I refer my hon. Friend to the reply which I gave some moments ago.

Mr. Brotherton

Is my right hon. Friend aware of the widespread and continuing support in the country for the firm stand taken by the Government on Civil Service pay? However, will she consider one problem that arises from Civil Service inaction, namely, the repayment of VAT? What advice would she give to constituents such as Mr. Brader of Little Grimsby in my constituency, who is owed £37,000—soon it will be £40,000—and who is in danger of going out of business? That would result in 15 to 20 jobs being lost in my constituency. As my right hon. Friend will recall, land drainage is an important part of Lincolnshire life.

The Prime Minister

I am grateful to my hon. Friend for raising the matter. About 500,000 claims for repayment of value added tax are pending, and this is an example of how those on strike in the Civil Service are [column 18]deliberately harming many small businesses. I have been in touch with the Treasury, the Customs and Excise and the Inland Revenue, and we are making the following arrangements. The Inland Revenue will not press the collection of PAYE when a company is in difficulties because it is awaiting a value added tax repayment. I hope that that will be a constructive and helpful step. Moreover, it will certify to repay the banks of those traders when a value added tax repayment is due. I hope that those two steps will assist traders who find themselves in difficulties as a result of the actions of the Civil Service.
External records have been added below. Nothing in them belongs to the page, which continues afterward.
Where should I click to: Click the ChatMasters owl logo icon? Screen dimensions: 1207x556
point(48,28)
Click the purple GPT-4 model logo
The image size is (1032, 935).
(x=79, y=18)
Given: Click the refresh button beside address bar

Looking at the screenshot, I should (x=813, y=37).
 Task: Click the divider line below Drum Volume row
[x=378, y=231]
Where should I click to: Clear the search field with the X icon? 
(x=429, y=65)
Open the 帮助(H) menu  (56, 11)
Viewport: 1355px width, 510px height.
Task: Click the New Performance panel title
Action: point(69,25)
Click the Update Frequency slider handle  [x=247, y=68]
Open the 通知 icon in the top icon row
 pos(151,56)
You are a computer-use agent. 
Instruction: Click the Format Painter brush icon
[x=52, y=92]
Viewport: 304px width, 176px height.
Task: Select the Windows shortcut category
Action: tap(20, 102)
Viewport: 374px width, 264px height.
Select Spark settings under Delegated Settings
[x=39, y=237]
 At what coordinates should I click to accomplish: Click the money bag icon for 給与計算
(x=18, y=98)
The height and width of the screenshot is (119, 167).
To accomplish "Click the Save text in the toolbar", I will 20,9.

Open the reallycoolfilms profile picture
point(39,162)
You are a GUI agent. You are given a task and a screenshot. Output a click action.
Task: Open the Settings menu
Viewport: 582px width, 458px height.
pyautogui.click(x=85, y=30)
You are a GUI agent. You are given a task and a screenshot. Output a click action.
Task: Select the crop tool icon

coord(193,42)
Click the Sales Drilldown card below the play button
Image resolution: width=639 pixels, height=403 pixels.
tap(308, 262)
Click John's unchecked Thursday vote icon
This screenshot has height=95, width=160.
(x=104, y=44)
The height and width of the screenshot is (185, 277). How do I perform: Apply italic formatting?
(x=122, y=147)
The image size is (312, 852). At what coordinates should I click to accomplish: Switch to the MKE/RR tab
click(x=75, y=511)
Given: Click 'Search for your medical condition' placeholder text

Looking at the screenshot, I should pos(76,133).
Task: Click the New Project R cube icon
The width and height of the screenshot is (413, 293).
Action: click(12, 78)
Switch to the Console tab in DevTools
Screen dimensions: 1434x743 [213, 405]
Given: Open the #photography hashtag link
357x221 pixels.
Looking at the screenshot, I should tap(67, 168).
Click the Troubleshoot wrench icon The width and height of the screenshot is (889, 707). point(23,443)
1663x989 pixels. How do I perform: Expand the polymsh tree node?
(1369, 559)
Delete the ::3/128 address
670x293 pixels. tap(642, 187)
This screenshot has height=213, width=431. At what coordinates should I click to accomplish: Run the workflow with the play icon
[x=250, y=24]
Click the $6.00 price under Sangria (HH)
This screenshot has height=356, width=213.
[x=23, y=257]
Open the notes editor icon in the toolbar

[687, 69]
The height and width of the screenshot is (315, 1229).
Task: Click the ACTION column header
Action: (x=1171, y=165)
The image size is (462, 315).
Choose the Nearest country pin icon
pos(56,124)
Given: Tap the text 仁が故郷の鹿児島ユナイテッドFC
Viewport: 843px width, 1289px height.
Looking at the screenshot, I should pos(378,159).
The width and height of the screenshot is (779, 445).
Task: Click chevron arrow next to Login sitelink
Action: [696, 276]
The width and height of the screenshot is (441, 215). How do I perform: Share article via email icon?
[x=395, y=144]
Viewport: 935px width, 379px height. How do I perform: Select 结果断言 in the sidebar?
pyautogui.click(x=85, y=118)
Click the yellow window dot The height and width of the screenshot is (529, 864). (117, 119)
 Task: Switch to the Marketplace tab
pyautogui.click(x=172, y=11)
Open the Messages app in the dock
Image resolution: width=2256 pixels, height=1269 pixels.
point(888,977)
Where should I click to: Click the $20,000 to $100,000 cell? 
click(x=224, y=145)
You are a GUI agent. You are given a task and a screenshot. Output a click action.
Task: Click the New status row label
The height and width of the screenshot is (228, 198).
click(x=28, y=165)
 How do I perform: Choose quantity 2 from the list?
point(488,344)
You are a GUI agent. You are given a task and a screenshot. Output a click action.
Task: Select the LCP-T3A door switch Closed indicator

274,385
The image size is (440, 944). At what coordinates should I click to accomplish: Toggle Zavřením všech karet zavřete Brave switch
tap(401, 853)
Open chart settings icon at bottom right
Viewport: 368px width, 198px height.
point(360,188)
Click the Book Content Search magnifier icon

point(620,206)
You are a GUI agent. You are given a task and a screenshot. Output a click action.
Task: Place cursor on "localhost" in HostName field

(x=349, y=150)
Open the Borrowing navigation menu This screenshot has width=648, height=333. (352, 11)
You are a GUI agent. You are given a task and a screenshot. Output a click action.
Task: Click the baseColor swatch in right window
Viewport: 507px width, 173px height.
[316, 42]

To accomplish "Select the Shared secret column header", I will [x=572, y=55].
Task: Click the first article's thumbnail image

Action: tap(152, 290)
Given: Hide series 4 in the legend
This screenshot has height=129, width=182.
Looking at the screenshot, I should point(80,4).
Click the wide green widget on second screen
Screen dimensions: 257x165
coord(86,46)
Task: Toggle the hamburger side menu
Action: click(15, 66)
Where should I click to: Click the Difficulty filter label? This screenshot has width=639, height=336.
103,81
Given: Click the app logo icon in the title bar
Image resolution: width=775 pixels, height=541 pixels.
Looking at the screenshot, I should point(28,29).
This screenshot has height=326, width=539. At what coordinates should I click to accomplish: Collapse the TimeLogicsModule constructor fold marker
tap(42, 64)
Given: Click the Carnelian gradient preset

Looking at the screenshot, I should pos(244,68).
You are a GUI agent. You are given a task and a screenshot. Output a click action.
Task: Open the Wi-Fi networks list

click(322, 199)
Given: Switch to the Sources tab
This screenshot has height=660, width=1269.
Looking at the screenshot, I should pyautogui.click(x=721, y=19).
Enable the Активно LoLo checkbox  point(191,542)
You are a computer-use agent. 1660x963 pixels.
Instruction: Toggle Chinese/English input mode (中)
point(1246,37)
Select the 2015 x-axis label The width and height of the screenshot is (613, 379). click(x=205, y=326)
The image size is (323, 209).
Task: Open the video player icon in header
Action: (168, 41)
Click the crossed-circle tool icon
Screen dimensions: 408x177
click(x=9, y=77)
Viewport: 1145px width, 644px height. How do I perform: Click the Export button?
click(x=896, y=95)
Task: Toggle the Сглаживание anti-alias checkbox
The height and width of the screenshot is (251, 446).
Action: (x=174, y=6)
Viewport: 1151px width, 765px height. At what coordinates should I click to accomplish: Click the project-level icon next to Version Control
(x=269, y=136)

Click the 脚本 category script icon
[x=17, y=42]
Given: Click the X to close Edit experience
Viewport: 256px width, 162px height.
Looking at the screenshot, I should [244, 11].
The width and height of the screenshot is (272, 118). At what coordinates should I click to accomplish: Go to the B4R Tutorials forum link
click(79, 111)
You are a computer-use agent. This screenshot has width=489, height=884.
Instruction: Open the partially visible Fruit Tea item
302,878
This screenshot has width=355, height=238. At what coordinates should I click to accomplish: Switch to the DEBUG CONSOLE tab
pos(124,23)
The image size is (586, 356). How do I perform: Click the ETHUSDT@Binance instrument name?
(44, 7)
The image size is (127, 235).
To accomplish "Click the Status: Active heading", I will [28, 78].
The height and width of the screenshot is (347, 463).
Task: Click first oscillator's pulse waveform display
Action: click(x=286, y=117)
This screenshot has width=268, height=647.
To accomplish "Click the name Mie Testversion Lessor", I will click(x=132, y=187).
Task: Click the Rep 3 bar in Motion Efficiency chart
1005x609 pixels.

I hope that the Civil Service will soon desist, because if business is not prosperous we certainly cannot have a well-paid Civil Service.

Mr. Christopher Price

Coming to problems rather nearer home, will the Prime Minister reconsider her remarks made soon after the Brixton problems when she said that unemployment was not a primary cause of the trouble? Is it not a mistake in any case for a Minister of the Crown to pre-empt an inquiry in deciding, before the inquiry takes place, what is or is not a cause of the trouble? Is the right hon. Lady aware that there is still a problem in South-East London, where unemployment is rising faster than in most parts of the country, and that the majority of that fast-rising unemployment is among young blacks?

The Prime Minister

No, Sir. Unemployment is certainly a problem. I do not believe that it was the prime cause of the Brixton riots.

Mr. Dickens

In view of the distasteful and disgraceful possibility that His Royal Highness the Prince of Wales had his telephone tapped in Australia when speaking to Her Majesty the Queen and to his fiancée, Lady Diana, will the Prime Minister now consider, during her busy day, whether to introduce a Bill of Rights, such as many hon. Members have wanted for years, to protect other Heads of State when visiting this country?

The Prime Minister

I do not know whether those stories about publication of telephone conversations are true. If they are, they are totally despicable, and I believe that the whole House would condemn any organisation which went ahead and published those conversations. A Bill of Rights is, however, a very much larger question.

Mr. Gordon Wilson

The Prime Minister said that she was making arrangements for prosperous businesses and others to receive VAT repayments. What arrangements do the Government intend to make to enable recipients of supplementary benefit, invalidity payments, pensions and so on to obtain those benefits from DHSS offices which are affected by the strike? Will she now make strong efforts to ensure that the dispute is settled or, alternatively, that those who are in need receive the money to which they are entitled?

The Prime Minister

I hope that the Civil Service will not withhold benefits from anyone who is in need of them. If it does so, that too would be totally and utterly despicable and it would be a great reflection upon the Civil Service.